2025年10月21日、首相に就任した高市早苗氏は、就任会見において、与党の一角を担う 日本維新の会 が掲げる「身を切る改革」の意識を反映し、自身を含む閣僚の給与見直しに言及した。高市首相は、「議員歳費を超える閣僚の給与を受け取らない法改正に取り組む所存である」と明言した。
■ 背景と内容
高市首相は記者会見の中で、以下のように述べている:
「私どもの内閣といたしましても、国会議員から任命をされる、私を含む、総理大臣を含む閣僚等の給与につきましては、議員歳費を超える閣僚等としての給与を受け取らない法改正に取り組む所存でございます。」
つまり、現行の制度では閣僚は議員歳費に加え閣僚手当などを受給しており、その合計が議員歳費を超えているケースがある。高市内閣として、この超過分を受け取らない、または超えないよう制度を整備するという方針を打ち出している。
報道によれば、この給与削減案は「月額115万円削減にあたる可能性がある」といった内容もSNS等で言及されており、与党内外で注目を集めている。
■ 維新との連携と「身を切る改革」
日本維新の会は、党の綱領の中で「政治家・行政の自己改革」を掲げており、議員定数の削減、議員歳費の削減などを重視してきた。
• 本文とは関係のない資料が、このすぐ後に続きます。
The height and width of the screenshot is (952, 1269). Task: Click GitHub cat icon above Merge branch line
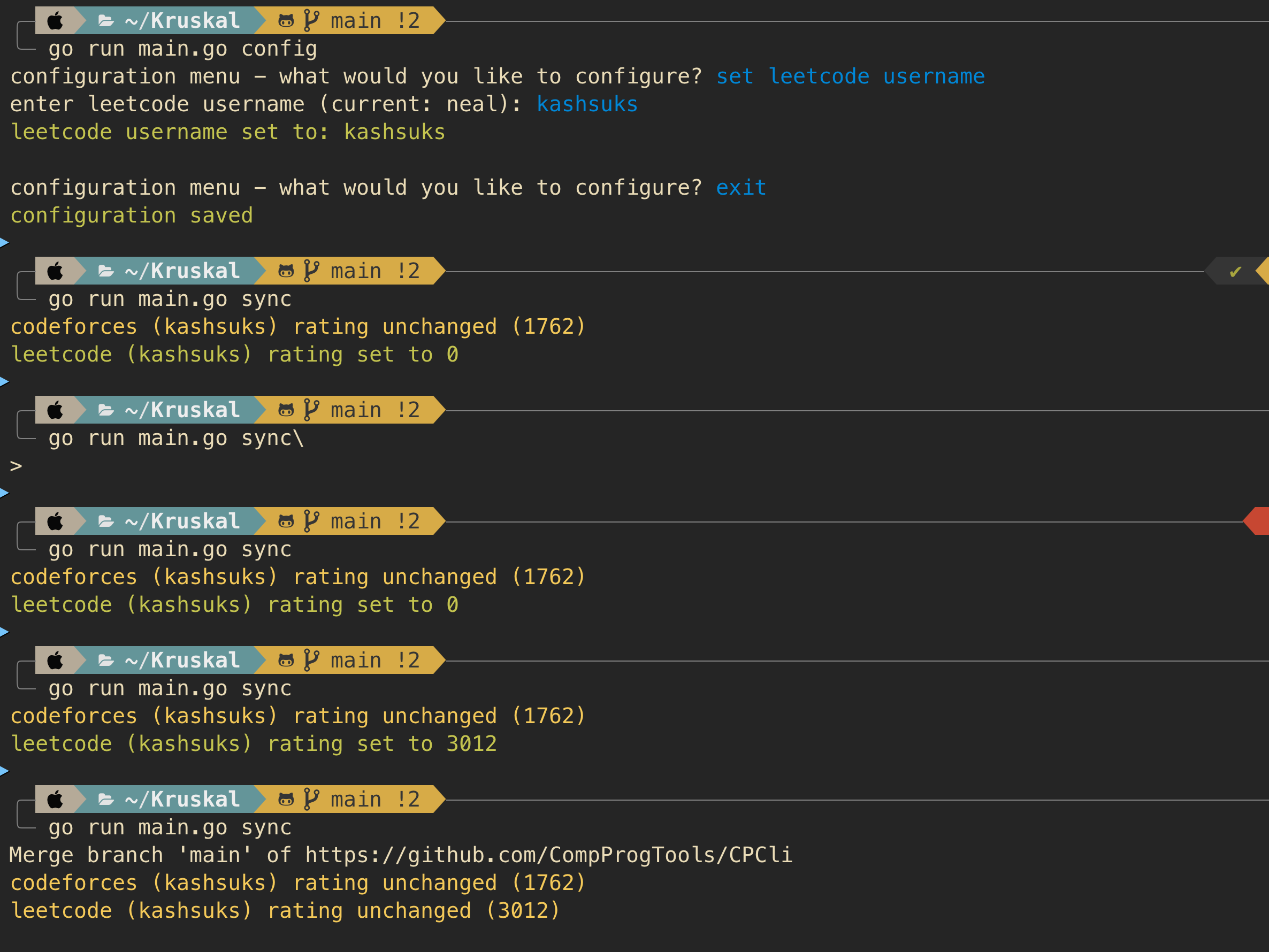286,799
高市首相は記者会見にて、維新との連立政権合意を受けて、議員定数削減なども「身を切る改革」の一環として進める意向を示している。
これにより、閣僚給与の見直しもその文脈に位置づけられ、「与党に対して維新側が強く意識させた改革課題」が早期に取り上げられた格好だ。
■ 今後の制度改正に向けた課題
閣僚給与の制度改正については、具体的にどのように「議員歳費を超えないようにするか」の枠組みが議論の焦点となる。現行制度では、国会議員の歳費のほかに閣僚手当・役職手当・宿舎手当などが支給されており、制度を変更するには法改正や関連政令の見直しが必要になるとされる。
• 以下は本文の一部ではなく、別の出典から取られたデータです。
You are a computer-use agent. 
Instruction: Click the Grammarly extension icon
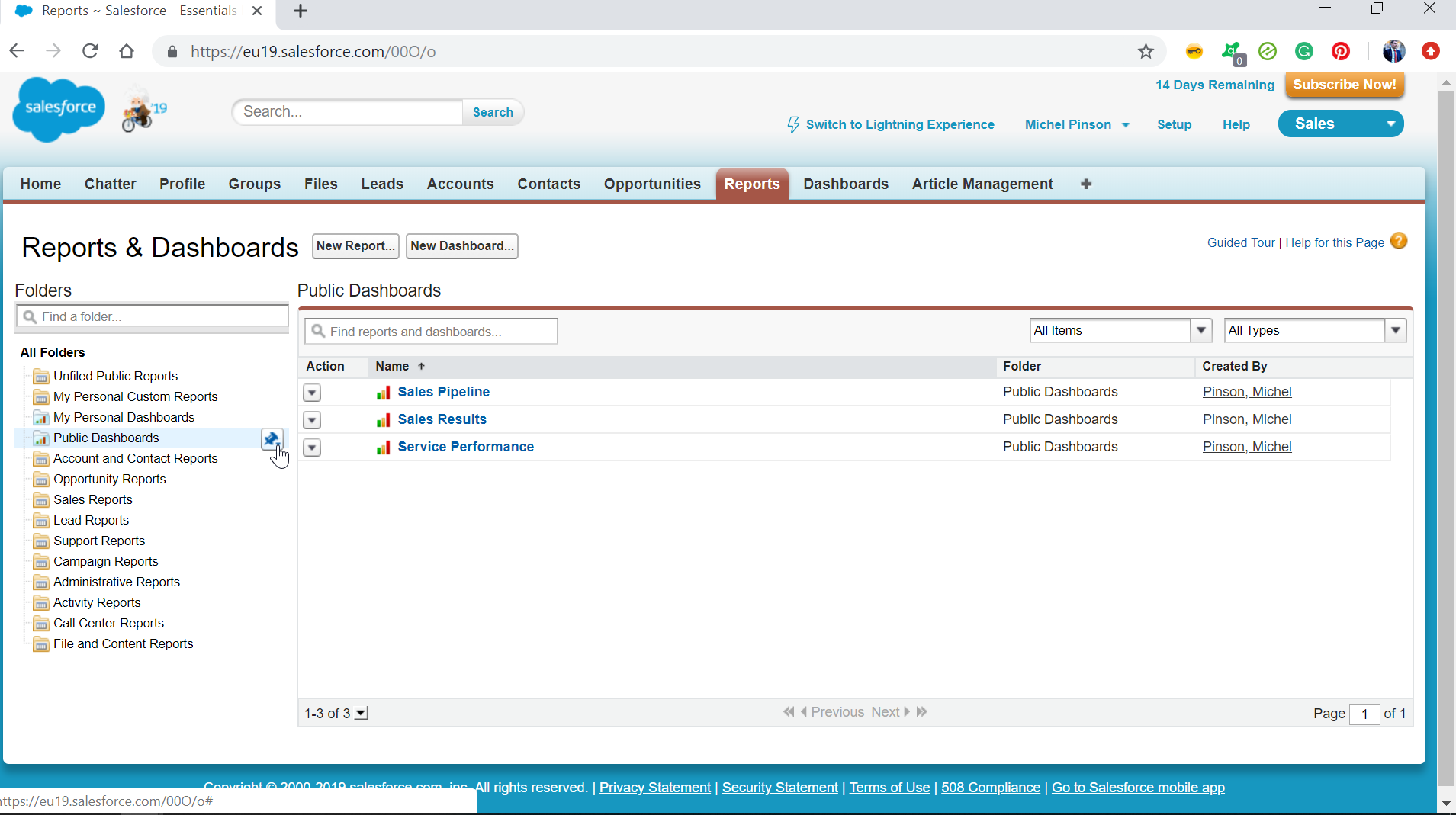1304,51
報道では、「超過分をカットすれば月額115万円程度の削減になる」とされているが、詳細な金額や対象閣僚、実施時期について政府からの正式発表は未だ明らかになっていない。今後、政務次官・副大臣・大臣などの階層別手当の見直し、閣僚手当の減額、閣僚宿舎費用の見直しなどが議論の対象となる可能性がある。
■ 政治的インパクトと国民の期待
この方針は、国民の間に根強い「政治家の高給与・特権」への批判を背景に支持される可能性がある。特に、物価高騰や税・社会保障負担の上昇に直面する国民からは、閣僚・議員らが率先して「身を切る」姿勢を示すことが求められてきた。
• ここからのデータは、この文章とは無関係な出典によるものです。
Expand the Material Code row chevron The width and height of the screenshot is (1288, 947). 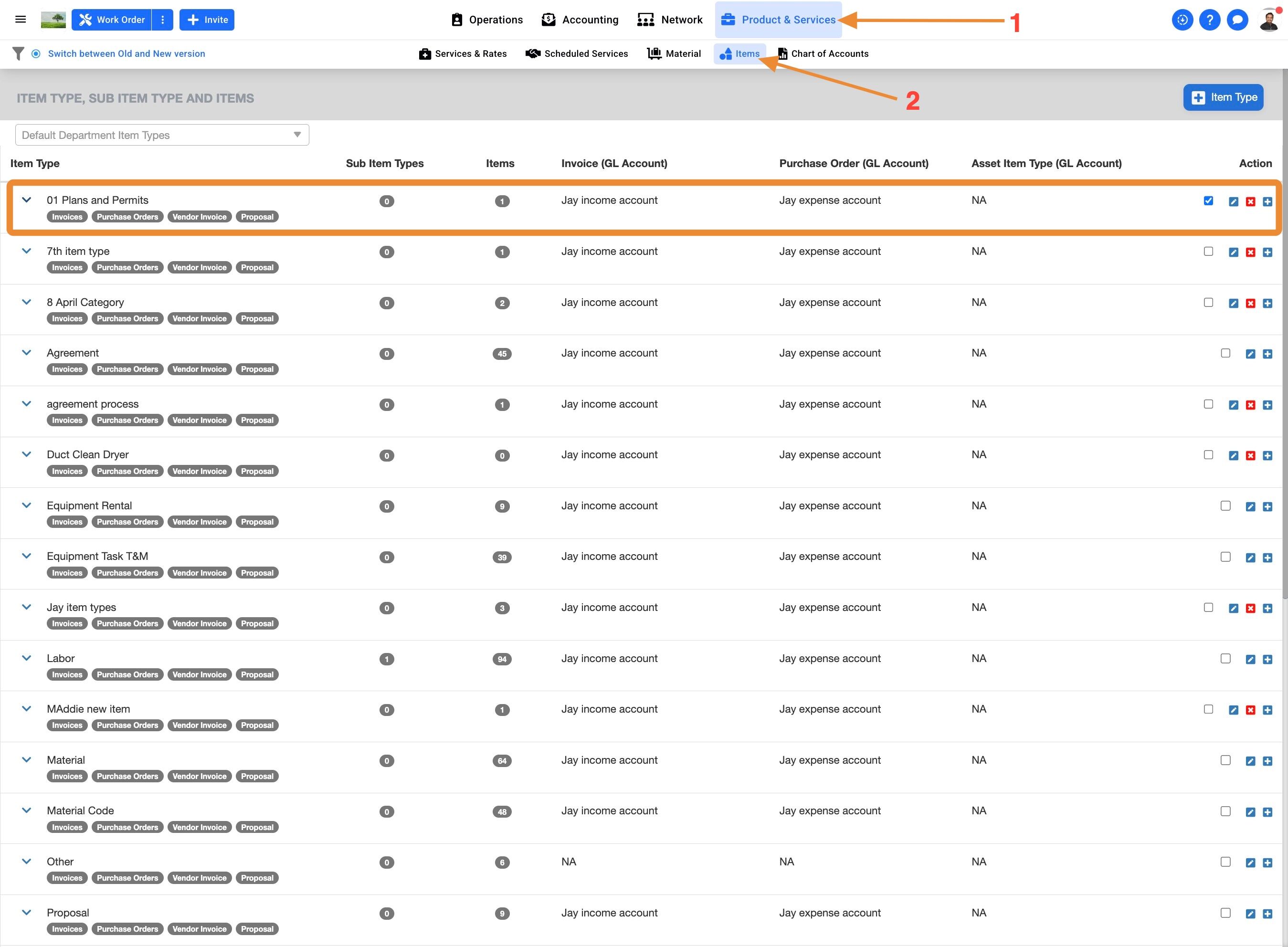point(26,810)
一方で、議員歳費・閣僚給与の削減が「人材確保や職務負担増」を招く可能性についても議論されており、制度変更の実効性と副作用も注視されている。
■ 今後の展開
高市内閣は、閣僚給与見直しとあわせて、議員定数削減や議員歳費の見直しにも取り組む姿勢を示している。政府案としては、2026年度予算案および国会提出法案に関連制度改正を盛り込むことが想定されており、実施時期・具体的削減幅・対象範囲などが今後の焦点となる。